#### Exercise requirements:
Below are some entries. Output each one exactly as it appears.

#### Data for analysis:
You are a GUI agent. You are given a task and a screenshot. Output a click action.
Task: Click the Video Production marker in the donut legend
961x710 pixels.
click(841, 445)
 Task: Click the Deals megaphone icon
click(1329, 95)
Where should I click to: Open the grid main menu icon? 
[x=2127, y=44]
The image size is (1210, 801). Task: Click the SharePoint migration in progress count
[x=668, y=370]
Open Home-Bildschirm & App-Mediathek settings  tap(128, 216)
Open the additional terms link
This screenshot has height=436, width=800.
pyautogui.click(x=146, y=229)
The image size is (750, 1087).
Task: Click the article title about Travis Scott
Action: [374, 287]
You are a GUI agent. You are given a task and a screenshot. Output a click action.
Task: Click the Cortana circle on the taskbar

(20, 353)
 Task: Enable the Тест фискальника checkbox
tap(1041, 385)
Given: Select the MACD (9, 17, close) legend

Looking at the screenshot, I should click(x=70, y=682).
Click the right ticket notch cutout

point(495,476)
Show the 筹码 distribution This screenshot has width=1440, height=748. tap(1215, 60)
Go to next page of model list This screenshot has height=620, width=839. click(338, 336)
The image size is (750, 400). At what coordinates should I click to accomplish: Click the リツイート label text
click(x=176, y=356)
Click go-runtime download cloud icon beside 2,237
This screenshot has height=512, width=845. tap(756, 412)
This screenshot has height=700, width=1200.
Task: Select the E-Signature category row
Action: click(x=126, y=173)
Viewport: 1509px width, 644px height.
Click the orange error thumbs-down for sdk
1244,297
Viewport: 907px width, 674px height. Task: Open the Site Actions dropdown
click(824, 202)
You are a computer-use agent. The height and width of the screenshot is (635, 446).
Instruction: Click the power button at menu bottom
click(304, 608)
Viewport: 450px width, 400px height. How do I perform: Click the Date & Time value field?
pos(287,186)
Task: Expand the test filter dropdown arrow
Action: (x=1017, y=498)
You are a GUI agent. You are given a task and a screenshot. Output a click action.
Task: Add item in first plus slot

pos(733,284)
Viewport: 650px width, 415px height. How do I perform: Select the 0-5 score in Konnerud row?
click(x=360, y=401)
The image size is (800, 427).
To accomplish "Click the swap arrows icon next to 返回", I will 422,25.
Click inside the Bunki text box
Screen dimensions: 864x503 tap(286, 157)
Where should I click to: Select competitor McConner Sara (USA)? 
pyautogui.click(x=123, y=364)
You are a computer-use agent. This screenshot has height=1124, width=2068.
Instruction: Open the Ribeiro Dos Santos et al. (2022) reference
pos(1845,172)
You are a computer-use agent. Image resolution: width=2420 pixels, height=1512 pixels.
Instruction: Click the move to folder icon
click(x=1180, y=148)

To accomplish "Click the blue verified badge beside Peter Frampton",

#### Response to this task:
You are a GUI agent. You are given a task and a screenshot. Output a click action.
Task: Click the Video Production marker in the donut legend
961x710 pixels.
click(841, 445)
 Task: Click the Deals megaphone icon
click(1329, 95)
Where should I click to: Open the grid main menu icon? 
[x=2127, y=44]
The image size is (1210, 801). Task: Click the SharePoint migration in progress count
[x=668, y=370]
Open Home-Bildschirm & App-Mediathek settings  tap(128, 216)
Open the additional terms link
This screenshot has height=436, width=800.
pyautogui.click(x=146, y=229)
The image size is (750, 1087).
Task: Click the article title about Travis Scott
Action: [374, 287]
You are a GUI agent. You are given a task and a screenshot. Output a click action.
Task: Click the Cortana circle on the taskbar

(20, 353)
 Task: Enable the Тест фискальника checkbox
tap(1041, 385)
Given: Select the MACD (9, 17, close) legend

Looking at the screenshot, I should click(x=70, y=682).
Click the right ticket notch cutout

point(495,476)
Show the 筹码 distribution This screenshot has width=1440, height=748. tap(1215, 60)
Go to next page of model list This screenshot has height=620, width=839. click(338, 336)
The image size is (750, 400). At what coordinates should I click to accomplish: Click the リツイート label text
click(x=176, y=356)
Click go-runtime download cloud icon beside 2,237
This screenshot has height=512, width=845. tap(756, 412)
This screenshot has height=700, width=1200.
Task: Select the E-Signature category row
Action: click(x=126, y=173)
Viewport: 1509px width, 644px height.
Click the orange error thumbs-down for sdk
1244,297
Viewport: 907px width, 674px height. Task: Open the Site Actions dropdown
click(824, 202)
You are a computer-use agent. The height and width of the screenshot is (635, 446).
Instruction: Click the power button at menu bottom
click(304, 608)
Viewport: 450px width, 400px height. How do I perform: Click the Date & Time value field?
pos(287,186)
Task: Expand the test filter dropdown arrow
Action: (x=1017, y=498)
You are a GUI agent. You are given a task and a screenshot. Output a click action.
Task: Add item in first plus slot

pos(733,284)
Viewport: 650px width, 415px height. How do I perform: Select the 0-5 score in Konnerud row?
click(x=360, y=401)
The image size is (800, 427).
To accomplish "Click the swap arrows icon next to 返回", I will 422,25.
Click inside the Bunki text box
Screen dimensions: 864x503 tap(286, 157)
Where should I click to: Select competitor McConner Sara (USA)? 
pyautogui.click(x=123, y=364)
You are a computer-use agent. This screenshot has height=1124, width=2068.
Instruction: Open the Ribeiro Dos Santos et al. (2022) reference
pos(1845,172)
You are a computer-use agent. Image resolution: width=2420 pixels, height=1512 pixels.
Instruction: Click the move to folder icon
click(x=1180, y=148)

To accomplish "Click the blue verified badge beside Peter Frampton",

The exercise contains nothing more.